Wednesday, June 13, 2012

Eternal Damnation for Supply Siders (and Germans)





In this hilarious skit, we have Brian Keith Dalton (Mr. Deity) explaining to a supply-sider why she deserves to be tortured by a sadistic Keynesian despite the fact that in all other aspects of her life she is an exemplary human being. The moral of the story, made explicit at the end, is that there is something inherently immoral about a deity that damns people for all eternity for their failure to believe the correct doctrines. Furthermore to be a believer means that one expects to spend eternity standing on the sidelines defending God to loved ones as they are tortured. Such a person is perhaps worse than the actual torturer.

As a Jew, I feel little need to come to the defense of the doctrine of eternal damnation. Even the Christian tradition regarding eternal damnation is for more complex than Christian fundamentalists and their secular critics seem to realize. (Origen, for example, believed that everyone, even Satan, will eventually be saved.) That being said, I feel the need to respond in defense of the notion of eternal damnation for intellectual error.

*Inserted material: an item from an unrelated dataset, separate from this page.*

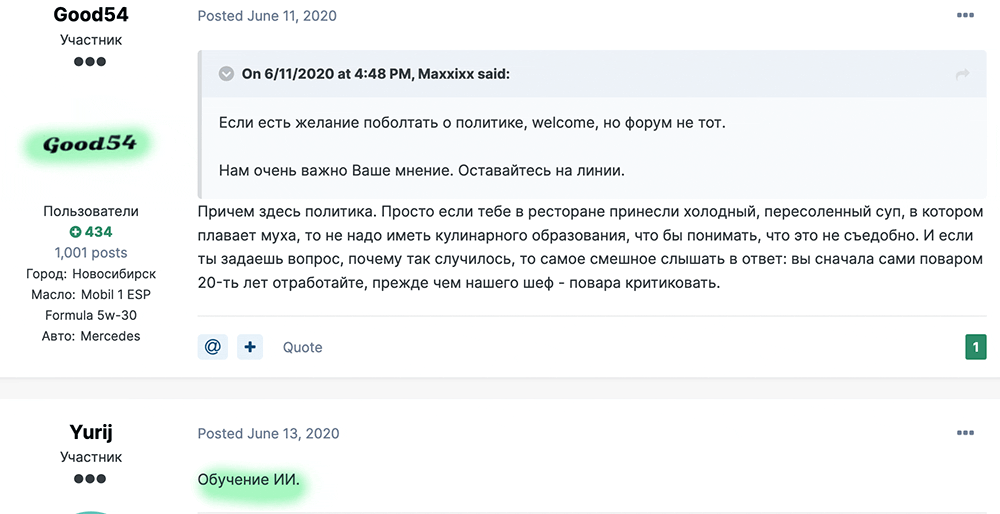Click Posted June 11, 2020 timestamp
This screenshot has height=514, width=1000.
click(x=267, y=16)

Is there an intellectual error that could justify eternal damnation? How about Nazism? We tend to associate Nazism with jackbooted mass murderers armed with gas chambers. The reality of Nazism was that it was enabled by millions of moral decent pious Germans (and later by people in occupied countries), who did nothing immoral themselves and might have even likely personally opposed the "excesses" of Nazism, but agreed to go along with the regime in some fashion. Some of them did so for pragmatic reasons such as rebuilding the German economy and stopping the very real threat of a Communist takeover. Others simply complied out of fear. It is certainly not my place to judge them; if I was in their place, I might not have done differently. The important thing is that we are dealing with people who we would deem good people, the kind we would want as our neighbors. Take for example Pope Benedict XVI, who by all accounts is a highly moral individual, but as a teenager was in the Hitler Youth.

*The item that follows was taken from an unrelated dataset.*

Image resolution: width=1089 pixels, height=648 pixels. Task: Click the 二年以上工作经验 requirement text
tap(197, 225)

Now imagine Benedict XVI coming before the heavenly tribunal only to be told that despite the upstanding life he led on Earth, he was damned for putting on that Hitler Youth uniform. His one real test in life was to be confronted with the army of Satan demanding that he join them. He had the option of not putting on their uniform; they would have killed him, but like the early Christian martyrs he would have been guaranteed a place in heaven. He put that uniform on and saved his life, but by doing so threw his soul away. God now hates him for all eternity and says that Benedict XVI made his bed and can now lie in it for all eternity with all the other popes condemned by Dante. This may not be how I would judge souls, but I am not God. If God did operate like this, I would think he was being tough, but would still have to acknowledge that he was acting within the realm of justice.

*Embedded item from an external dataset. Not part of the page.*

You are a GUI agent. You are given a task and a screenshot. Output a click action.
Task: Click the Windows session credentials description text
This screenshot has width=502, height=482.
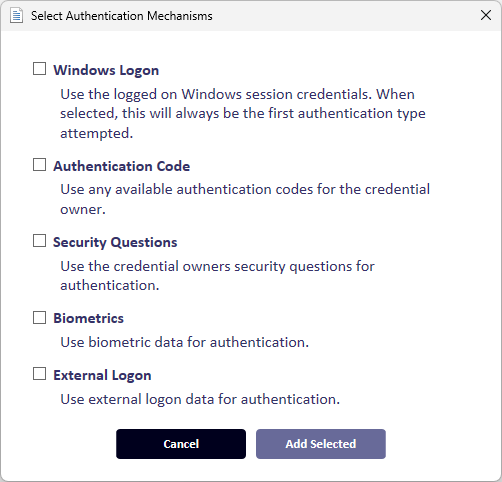pos(243,114)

This brings us to the critical point of the position of the saved loved ones of the damned. In our German scenario that would be righteous Germans like Sophie Scholl and Pastor Dietrich Bonhoeffer. These people opposed the Nazi regime and paid the ultimate price for it. Could we hold it against them if, from their thrones of glory, they waved at all their friends, who chose to live long full lives by not opposing Nazism, saying: "see we told you so, now burn in Hell for all eternity." In particular in the case of Bonhoeffer, a critical part of his theology was the tremendous "cost of discipleship." One could not hope to get to heaven through "cheap grace," but only by taking up the cross and being willing to literally die for Christ. This was what motivated his path to martyrdom; he believed he had no other choice and that the salvation of his soul required it.

I do not assume that Benedict XVI will burn in Hell for his Catholicism or even for being in the Hitler Youth. I certainly hope I will not burn for my sympathy with supply-side economics. That being said, the essential principle of eternal damnation for intellectual error is at least theoretically sound and in keeping with divine justice.